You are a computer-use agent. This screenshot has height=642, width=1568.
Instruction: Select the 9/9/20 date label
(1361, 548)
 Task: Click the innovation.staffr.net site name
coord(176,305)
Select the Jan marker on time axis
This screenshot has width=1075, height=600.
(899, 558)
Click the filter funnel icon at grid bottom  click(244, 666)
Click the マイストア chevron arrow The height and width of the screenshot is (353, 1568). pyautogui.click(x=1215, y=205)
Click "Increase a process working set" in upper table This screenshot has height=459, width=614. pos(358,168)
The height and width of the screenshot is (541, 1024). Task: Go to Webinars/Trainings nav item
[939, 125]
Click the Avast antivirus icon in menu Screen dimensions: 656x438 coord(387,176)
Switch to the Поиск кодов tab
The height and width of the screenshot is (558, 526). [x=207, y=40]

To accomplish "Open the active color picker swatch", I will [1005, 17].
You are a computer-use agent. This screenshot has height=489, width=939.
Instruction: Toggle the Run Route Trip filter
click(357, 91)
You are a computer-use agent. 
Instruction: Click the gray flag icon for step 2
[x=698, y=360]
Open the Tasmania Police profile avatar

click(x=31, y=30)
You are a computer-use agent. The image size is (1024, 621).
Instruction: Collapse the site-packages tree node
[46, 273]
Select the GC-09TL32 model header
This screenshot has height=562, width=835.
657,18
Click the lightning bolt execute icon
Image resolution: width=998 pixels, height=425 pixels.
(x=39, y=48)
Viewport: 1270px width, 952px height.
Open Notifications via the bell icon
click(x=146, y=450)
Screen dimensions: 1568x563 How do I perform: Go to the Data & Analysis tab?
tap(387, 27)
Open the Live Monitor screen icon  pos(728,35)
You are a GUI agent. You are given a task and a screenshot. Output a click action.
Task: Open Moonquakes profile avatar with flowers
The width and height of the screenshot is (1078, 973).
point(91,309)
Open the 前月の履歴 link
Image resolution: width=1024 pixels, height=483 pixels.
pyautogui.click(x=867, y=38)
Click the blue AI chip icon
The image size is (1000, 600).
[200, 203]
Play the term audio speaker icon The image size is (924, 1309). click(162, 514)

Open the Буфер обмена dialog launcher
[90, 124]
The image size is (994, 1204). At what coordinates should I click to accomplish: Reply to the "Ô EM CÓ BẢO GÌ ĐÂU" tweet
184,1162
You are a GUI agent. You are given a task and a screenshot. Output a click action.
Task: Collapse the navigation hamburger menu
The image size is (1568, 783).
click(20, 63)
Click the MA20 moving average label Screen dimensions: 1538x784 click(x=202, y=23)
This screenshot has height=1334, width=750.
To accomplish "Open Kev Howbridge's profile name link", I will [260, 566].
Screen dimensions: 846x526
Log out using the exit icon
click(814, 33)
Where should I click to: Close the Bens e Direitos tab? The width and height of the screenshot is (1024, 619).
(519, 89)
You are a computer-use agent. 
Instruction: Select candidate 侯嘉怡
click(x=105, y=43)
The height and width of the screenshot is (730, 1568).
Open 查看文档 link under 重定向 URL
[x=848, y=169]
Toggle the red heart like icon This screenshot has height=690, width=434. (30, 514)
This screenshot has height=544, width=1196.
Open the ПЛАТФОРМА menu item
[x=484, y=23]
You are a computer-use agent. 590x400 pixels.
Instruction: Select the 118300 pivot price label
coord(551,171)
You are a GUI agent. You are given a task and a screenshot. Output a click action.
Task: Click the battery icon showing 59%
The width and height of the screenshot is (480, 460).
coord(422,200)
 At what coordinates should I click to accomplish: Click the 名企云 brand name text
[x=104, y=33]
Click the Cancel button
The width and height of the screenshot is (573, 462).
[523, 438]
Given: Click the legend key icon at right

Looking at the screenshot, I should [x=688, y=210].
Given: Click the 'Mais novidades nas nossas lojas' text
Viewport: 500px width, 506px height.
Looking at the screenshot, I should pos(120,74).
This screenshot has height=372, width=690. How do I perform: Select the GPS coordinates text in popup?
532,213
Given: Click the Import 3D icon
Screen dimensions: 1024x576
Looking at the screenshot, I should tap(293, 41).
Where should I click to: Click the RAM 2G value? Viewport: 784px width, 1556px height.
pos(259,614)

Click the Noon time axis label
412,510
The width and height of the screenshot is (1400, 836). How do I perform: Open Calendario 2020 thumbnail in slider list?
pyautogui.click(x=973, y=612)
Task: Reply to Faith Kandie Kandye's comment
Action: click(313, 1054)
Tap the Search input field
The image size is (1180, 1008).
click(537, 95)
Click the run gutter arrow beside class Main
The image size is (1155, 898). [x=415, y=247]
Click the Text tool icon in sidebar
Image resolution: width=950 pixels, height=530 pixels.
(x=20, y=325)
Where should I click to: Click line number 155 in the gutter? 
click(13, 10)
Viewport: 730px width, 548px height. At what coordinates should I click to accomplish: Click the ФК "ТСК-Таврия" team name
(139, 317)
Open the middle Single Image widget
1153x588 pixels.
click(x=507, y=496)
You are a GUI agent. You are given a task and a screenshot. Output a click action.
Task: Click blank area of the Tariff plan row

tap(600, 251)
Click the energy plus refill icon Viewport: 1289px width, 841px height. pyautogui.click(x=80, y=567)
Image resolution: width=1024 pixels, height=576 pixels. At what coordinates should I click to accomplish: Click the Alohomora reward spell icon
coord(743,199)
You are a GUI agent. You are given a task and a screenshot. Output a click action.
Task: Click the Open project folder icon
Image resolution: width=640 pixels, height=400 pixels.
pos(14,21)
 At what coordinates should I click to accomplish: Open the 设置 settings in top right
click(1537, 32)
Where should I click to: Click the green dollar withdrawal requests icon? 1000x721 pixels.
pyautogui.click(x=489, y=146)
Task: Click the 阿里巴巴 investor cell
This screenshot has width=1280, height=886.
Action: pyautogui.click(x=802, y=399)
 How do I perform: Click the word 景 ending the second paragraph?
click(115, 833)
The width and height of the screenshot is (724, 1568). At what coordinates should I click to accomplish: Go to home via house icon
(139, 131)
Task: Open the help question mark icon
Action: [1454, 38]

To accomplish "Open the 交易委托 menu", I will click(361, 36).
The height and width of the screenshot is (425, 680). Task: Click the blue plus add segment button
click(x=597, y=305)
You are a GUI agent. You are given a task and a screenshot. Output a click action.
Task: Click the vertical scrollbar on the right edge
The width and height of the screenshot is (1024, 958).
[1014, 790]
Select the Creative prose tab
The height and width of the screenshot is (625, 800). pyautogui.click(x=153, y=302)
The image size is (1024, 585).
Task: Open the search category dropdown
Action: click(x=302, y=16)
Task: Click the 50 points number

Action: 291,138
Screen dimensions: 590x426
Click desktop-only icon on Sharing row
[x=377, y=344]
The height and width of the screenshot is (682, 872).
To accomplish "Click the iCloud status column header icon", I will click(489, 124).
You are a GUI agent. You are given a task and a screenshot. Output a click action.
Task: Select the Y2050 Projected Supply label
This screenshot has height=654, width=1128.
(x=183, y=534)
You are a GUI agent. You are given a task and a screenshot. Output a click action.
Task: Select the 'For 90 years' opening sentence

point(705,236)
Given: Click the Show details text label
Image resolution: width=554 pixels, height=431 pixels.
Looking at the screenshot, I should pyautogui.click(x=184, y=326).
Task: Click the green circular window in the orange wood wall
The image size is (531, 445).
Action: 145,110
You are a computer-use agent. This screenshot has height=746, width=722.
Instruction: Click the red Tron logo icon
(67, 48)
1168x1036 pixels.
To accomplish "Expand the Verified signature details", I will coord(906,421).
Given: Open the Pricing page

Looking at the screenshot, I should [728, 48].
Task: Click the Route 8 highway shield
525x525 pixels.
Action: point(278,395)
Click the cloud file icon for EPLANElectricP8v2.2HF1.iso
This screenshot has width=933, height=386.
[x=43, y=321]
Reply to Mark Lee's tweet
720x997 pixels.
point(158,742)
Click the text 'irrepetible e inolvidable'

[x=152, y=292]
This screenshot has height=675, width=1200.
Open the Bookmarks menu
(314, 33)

■ **WHAT IS BEING ASKED**: Reply with the lines from the one that contains "Task: Click the Route 8 highway shield" through the last line of the material above, copied exactly and nothing else.

■ **ANSWER TO THIS PROBLEM**:
Task: Click the Route 8 highway shield
525x525 pixels.
Action: point(278,395)
Click the cloud file icon for EPLANElectricP8v2.2HF1.iso
This screenshot has width=933, height=386.
[x=43, y=321]
Reply to Mark Lee's tweet
720x997 pixels.
point(158,742)
Click the text 'irrepetible e inolvidable'

[x=152, y=292]
This screenshot has height=675, width=1200.
Open the Bookmarks menu
(314, 33)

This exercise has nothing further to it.